Secondly, our results were reported across a small number of, relatively homogeneous, healthy participants (\(N_p\)=26). We employed a hybrid calibration strategy to estimate changes in BP and utilised information from all available participants via a LOSOCV framework. However, this data-driven strategy requires a more heterogenous cohort in order to improve model accuracy. This was particularly highlighted in the calibration issue for the four individuals with the largest errors (see Supplementary Information figure SI 5). In particular, the cohort should contain participants across a wide range of age groups in order to account for variations in age-related arterial stiffness.

Thirdly, despite participants being administered a significant dose of phenylephrine (2mcg/kg/min), the changes we observed in the PPG (see Fig. 1) were very subtle. We were able to detect the fiducial points of the PPG accurately, as motion artefacts were reduced and the contact pressure of the pulse oximeter was maintained constant. However, in a real-world setting where such large variations in BP are uncommon and motion artefacts are a significant source of noise for PPG, this may be a significant limitation to BP estimation using PPG.

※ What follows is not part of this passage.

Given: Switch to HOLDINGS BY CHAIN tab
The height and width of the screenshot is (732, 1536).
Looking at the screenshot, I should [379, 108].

Finally, measurements of BP using a sphygmomanometer cuff are susceptible to various forms of noise that can distort the readings. The oscillometric device used as a BP reference in this study was compliant with the IEC 60601-2-30/EN60601-2-30 and with the American National Standard for Electronic or Automated Sphygmomanometers (ANSI/AAMI SP 10/92)85 with a maximum mean error of ±5 mmHg (±0.7kPa) and a maximum standard deviation of 8mmHg (1.1kPa). The accuracy of the blood pressure cuff is a significant limitation to using single-point or hybrid calibration for BP estimation. Slight errors in a single cuff reading, caused by instrumentation error as well as user error (movement, wrong cuff size, etc) may translate into a consistent offset in BP estimation. Consider, for example, 006 in Supplementary Information figure SI 5, the initial calibration during the rest period sets, with both \(\Delta\)SBP cuff and \(\Delta\)SBP est at 0 mmHg. In the following 5 cuff inflations, the \(\Delta\)SBP cuff readings decreased to just under -5mmHg, within the resolution of the ANSI/AAMI protocol. It is unclear whether this change in SBP is a real change (potentially caused by the participant relaxing after the start of the study) or if it was a result of instrumental errors in the blood pressure cuff. Either way, a consistent DC offset of 5-10mmHg was observed for the remaining BP estimates in this individual.

Conclusion

Under an infusion of phenyleprhine, changes in the PPG (to a greater extent) and the ECG (to a lesser extent) reflect changes in BP that can be tracked using certain morphological features. For monitoring of BP by a single device, we recommend focusing on the PPG as this appears to be far superior to BP monitoring than using the ECG. In this study, we observed clear changes in the PPG in response to the dose increase of phenylephrine and characterised these by smooth muscle activation and a clear increase in the amplitude of the reflected tidal wave. These changes were mirrored in certain features and it appears that their relationship to \(\Delta\)BP may be non-linear. BP estimation using the PPG may offer similar performance to PAT which has significant limitations as it requires two synchronous devices (ECG and PPG) for accurate measurements. In general, the calibration protocol for accurate BP estimation requires more attention, especially if the relationship is non-linear. Hybrid calibration strategies may not adequately reflect the unique and individualised relationship between changes in BP and changes in the PPG. Therefore, they should be used with caution and only as a potential indicator of relative changes as opposed to a clinical assessment of BP.